Sinds de 13e eeuw is de viering van Sint Nicolaas in West-Europa algemeen en is hij de meest aanbeden beschermheilige.
Hij wordt gezien als beschermer van onder andere scholieren, jong-volwassenen, kooplieden, zeevarenden en reizigers.
In de middeleeuwen werd er vóór de sterfdag van de Heilige Nicolaas van Myra uit de arme kinderen van een stad een "kinderbisschop" plus assistenten gekozen. Deze kregen voedsel en schoeisel. De overige kinderen kregen geld en een vrije dag op 6 december om het St. Nicolaas feest te kunnen vieren.
Later ging men alle arme kinderen trakteren, wat zich ontwikkelde tot een algemeen volksgebruik, waarbij schoeisel een belangrijke rol ging spelen als vindplaats van snoep en geschenken.

§ **OPDRACHT 1**:
Geef uit de records de regels ongewijzigd terug, vanaf de regel met "The width and height of the screenshot is (567, 1280)." tot en met de regel met "This screenshot has width=1208, height=555.".
De leestekst en de records vormen los van elkaar staand materiaal.

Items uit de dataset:
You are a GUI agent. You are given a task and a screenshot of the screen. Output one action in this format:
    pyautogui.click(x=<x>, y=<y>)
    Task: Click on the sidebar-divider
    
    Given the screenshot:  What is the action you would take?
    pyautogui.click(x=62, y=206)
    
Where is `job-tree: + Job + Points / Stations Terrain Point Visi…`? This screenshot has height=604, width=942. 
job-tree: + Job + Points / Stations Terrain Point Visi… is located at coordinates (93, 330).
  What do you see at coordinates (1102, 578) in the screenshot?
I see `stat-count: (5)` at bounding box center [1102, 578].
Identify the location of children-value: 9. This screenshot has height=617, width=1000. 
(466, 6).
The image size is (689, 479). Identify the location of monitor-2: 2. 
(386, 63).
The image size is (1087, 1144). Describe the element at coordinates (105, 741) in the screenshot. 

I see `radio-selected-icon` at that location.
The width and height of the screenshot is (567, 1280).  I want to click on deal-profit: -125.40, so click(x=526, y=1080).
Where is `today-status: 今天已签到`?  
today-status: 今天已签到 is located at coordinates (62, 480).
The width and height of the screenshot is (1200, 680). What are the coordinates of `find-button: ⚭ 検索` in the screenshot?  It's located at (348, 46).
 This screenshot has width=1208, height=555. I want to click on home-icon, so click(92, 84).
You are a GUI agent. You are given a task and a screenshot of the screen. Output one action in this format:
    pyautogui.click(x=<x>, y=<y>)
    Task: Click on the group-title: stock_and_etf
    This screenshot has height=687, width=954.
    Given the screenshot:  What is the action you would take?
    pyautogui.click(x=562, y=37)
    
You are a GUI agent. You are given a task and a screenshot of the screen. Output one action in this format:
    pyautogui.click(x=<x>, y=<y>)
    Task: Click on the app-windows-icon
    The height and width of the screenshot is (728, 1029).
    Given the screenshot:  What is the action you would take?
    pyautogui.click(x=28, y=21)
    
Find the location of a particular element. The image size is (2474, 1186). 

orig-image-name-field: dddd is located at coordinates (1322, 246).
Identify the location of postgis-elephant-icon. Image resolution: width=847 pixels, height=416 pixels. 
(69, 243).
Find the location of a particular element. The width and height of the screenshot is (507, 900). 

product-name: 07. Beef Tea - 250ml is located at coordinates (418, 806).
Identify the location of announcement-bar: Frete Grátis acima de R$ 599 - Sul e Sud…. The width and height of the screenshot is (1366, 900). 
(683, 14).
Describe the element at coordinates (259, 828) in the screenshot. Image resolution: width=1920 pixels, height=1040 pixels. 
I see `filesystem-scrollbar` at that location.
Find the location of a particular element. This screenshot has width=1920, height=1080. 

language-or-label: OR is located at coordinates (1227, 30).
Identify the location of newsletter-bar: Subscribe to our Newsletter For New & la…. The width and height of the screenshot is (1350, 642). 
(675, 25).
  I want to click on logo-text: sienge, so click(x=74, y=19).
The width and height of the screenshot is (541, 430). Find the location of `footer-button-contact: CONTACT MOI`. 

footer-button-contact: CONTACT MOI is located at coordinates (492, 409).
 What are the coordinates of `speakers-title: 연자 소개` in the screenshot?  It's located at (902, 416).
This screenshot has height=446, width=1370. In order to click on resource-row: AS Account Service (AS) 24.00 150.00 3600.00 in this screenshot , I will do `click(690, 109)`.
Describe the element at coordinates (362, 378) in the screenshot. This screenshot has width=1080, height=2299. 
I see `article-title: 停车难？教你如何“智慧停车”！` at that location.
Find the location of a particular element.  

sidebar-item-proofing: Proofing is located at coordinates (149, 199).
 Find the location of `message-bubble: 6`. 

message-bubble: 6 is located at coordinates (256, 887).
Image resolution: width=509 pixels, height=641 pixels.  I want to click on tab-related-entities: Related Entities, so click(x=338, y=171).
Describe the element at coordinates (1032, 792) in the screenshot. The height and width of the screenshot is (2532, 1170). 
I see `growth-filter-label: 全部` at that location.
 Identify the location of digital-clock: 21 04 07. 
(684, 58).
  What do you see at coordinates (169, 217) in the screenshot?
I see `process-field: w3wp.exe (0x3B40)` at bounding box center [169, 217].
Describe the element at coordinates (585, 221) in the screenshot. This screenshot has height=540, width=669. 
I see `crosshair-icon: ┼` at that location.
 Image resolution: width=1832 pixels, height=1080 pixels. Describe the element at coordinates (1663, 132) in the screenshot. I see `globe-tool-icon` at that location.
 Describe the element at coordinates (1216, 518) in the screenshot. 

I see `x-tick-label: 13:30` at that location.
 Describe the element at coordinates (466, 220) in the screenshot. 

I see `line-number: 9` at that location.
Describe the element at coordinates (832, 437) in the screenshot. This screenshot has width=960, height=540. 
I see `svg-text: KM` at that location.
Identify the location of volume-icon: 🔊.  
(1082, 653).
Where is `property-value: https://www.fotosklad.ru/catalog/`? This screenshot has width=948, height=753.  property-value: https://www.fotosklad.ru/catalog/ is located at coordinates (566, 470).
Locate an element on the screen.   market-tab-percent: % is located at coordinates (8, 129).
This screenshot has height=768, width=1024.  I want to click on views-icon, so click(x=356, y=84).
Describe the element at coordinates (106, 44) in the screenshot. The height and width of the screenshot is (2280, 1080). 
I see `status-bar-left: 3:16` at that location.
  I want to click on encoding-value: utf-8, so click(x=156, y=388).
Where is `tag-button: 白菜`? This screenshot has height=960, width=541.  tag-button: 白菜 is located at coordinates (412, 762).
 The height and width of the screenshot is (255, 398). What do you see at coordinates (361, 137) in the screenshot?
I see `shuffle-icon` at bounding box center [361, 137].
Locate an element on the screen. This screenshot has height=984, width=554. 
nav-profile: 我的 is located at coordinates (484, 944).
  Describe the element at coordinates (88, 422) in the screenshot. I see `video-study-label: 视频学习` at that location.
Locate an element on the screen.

§ **OPDRACHT 2**:
Beantwoord over de leestekst over Sint Nicolaas de volgende vragen.
(a) Sinds welke eeuw is de viering van Sint Nicolaas in West-Europa algemeen?
(b) Wat kregen de "kinderbisschop" en zijn assistenten?
(c) Welke rol ging schoeisel later spelen?

§ **ANTWOORDVAK 1**:
The width and height of the screenshot is (567, 1280).  I want to click on deal-profit: -125.40, so click(x=526, y=1080).
Where is `today-status: 今天已签到`?  
today-status: 今天已签到 is located at coordinates (62, 480).
The width and height of the screenshot is (1200, 680). What are the coordinates of `find-button: ⚭ 検索` in the screenshot?  It's located at (348, 46).
 This screenshot has width=1208, height=555. I want to click on home-icon, so click(92, 84).

§ **ANTWOORDVAK 2**:
(a) Sinds de 13e eeuw.
(b) Voedsel en schoeisel.
(c) Schoeisel werd de vindplaats van snoep en geschenken.